Honey Locust - Uses

Uses

Despite its name, the honey locust is not a significant honey plant. The name derives from the sweet taste of the legume pulp, which was used for food by Native American people, and can also be fermented to make beer. The long pods, which eventually dry and ripen to brown or maroon, are surrounded in a tough, leathery skin that adheres very strongly to the pulp within. The pulp—bright green in unripe pods—is strongly sweet, crisp and succulent in unripe pods. Dark brown tannin-rich beans are found in slots within the pulp.

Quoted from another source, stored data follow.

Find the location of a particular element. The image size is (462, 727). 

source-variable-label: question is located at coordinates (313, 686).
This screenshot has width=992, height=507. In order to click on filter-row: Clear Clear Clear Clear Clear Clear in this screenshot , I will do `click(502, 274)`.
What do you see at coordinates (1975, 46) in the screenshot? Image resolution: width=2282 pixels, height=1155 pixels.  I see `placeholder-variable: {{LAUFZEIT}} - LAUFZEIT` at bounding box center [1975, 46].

Its cultivars are popular ornamental plants, especially in the northern plains of North America where few other trees can survive and prosper. It tolerates urban conditions, compacted soil, road salt, alkaline soil, heat and drought. The popularity is in part due to the fact that it transplants so easily. The fast growth rate and tolerance of poor site conditions make it valued in areas where shade is wanted quickly, such as new parks or housing developments, and in disturbed and reclaimed environments, such as mine tailings. It is resistant to Gypsy moths but is defoliated by another pest, the mimosa webworm. Spider mites, cankers, and galls are a problem with some trees. Many cultivated varieties do not have thorns.

Honey locusts produce a high quality, durable wood that polishes well, but the tree does not grow in sufficient numbers to support a bulk industry; however, a niche market exists for honey locust furniture. It's also used for posts and rails since it takes a long time to rot. In the past, the hard thorns of the younger trees have been used as nails.

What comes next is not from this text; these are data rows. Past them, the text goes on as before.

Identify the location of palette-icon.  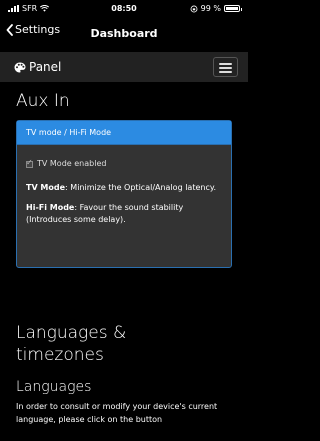
(20, 67).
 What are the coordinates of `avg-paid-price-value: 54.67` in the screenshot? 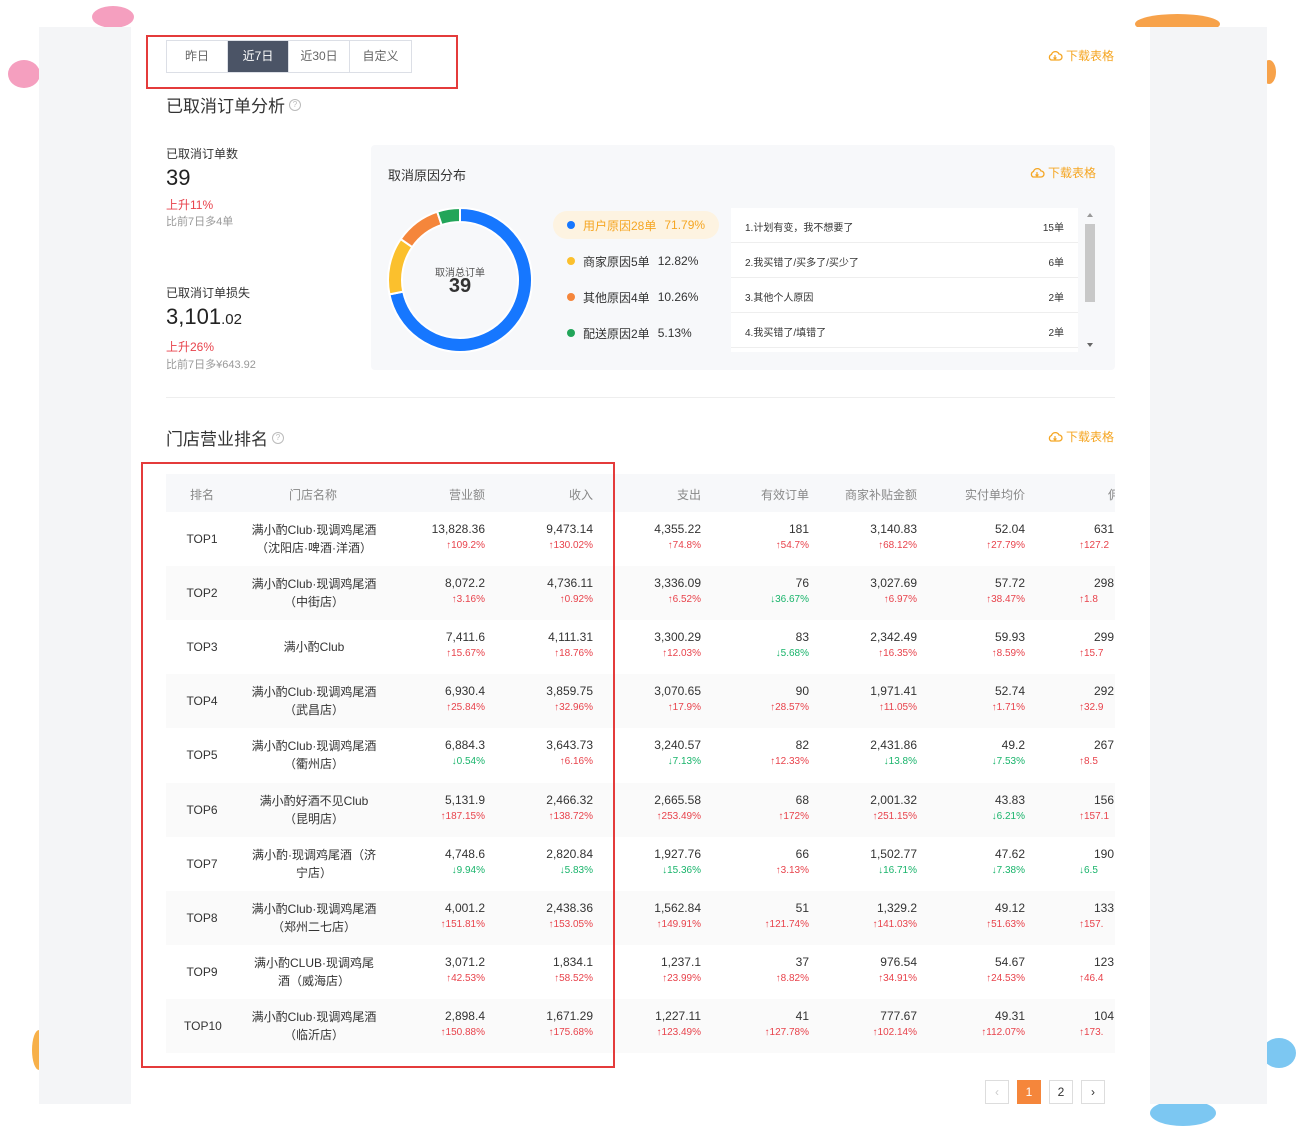 It's located at (1010, 962).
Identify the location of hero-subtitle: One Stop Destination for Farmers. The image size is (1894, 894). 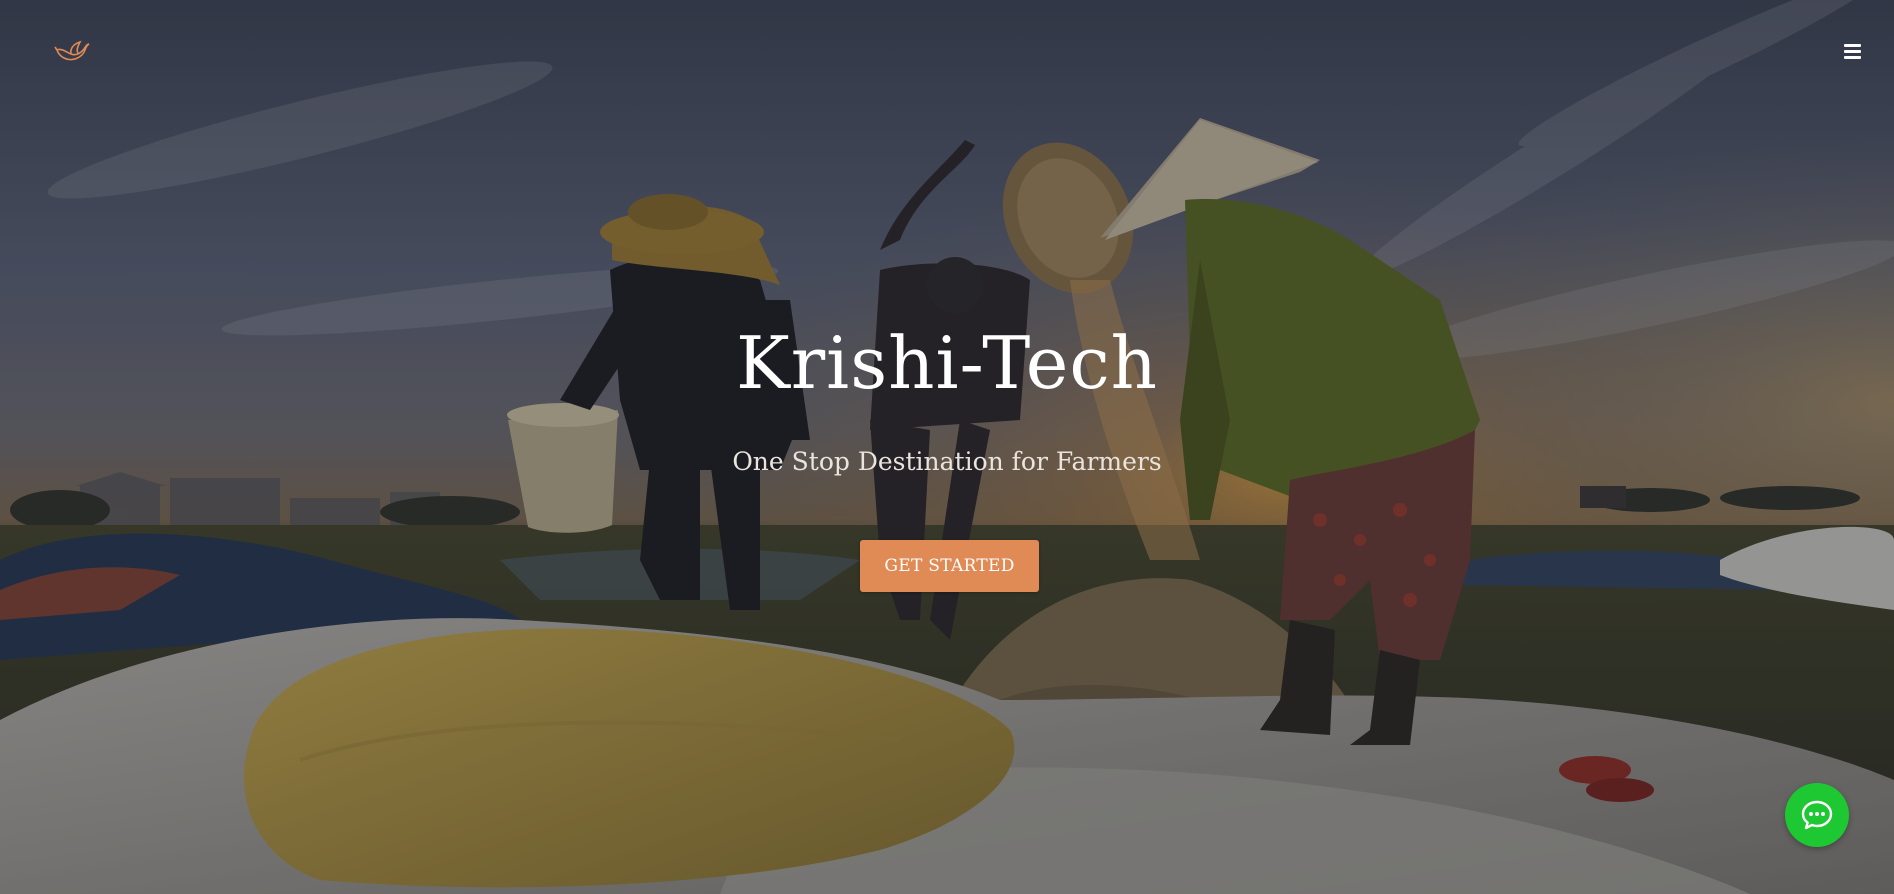
(947, 462).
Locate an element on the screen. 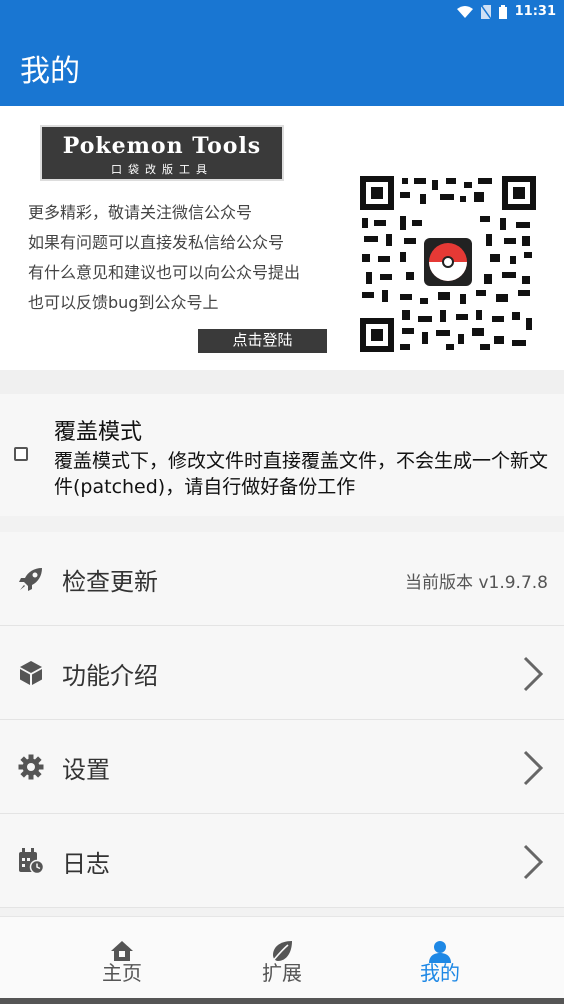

The honey locust is popular with permaculturalists across the globe, for its multiple uses. The legumes make a valuable, high protein cattle fodder, which becomes more readily accessible with the thornless (inermis) variety. The broad shade of the tree canopy is of great value for livestock in hotter climates, such as Australia. It is also claimed to be a nitrogen fixer, by way of rhizobium, which benefits the surrounding soil and plants. The durability and quality of the timber, as well as the ability to produce its own nails, fits the paradigm of self-sustaining agriculture that requires fewer external inputs/resources.

The ability of Gleditsia to fix nitrogen is disputed. Many scientific sources clearly state that Gleditsia does not fix nitrogen. Some support this statement with the fact that Gleditsia does not form root nodules with symbiotic bacteria, the assumption being that without nodulation, no N-fixation can occur. In contrast, many popular sources, permaculture publications in particular, claim that Gleditsia does fix nitrogen but by some other mechanism.

There are anatomical, ecological and taxonomic indications to counter the assumption that only nodulating legumes fix nitrogen. Many non-nodulating species are as capable as nodulating species of growing well in nitrogen-limited soils and in some cases grow better. Also their leaf litter and seeds are higher in nitrogen than non-legumes and sometimes higher even than nodulating legumes growing on the same site. How this happens is not yet well understood, but current research has recorded by-products of nitrogenase activity in non-nodulating leguminous plants including Gleditsia triacanthos. Also, electron microscopy indicates the presence of clusters around the inner cortex of roots, just outside the xylem, that resemble colonies of rhizobial bacterioids. These may well constitute the evolutionary precursors in legumes for nitrogen fixation through nodulation.

It is not known whether the kind of N-fixation implied by these discoveries benefits other plants in the vicinity, as is known to be the case with nodulating legumes. Gleditsia coppices readily, and it seems reasonable to assume that reduction in root mass in response to coppicing should liberate nutrients in the sloughed off roots into the soil, to the benefit of neighbouring plants.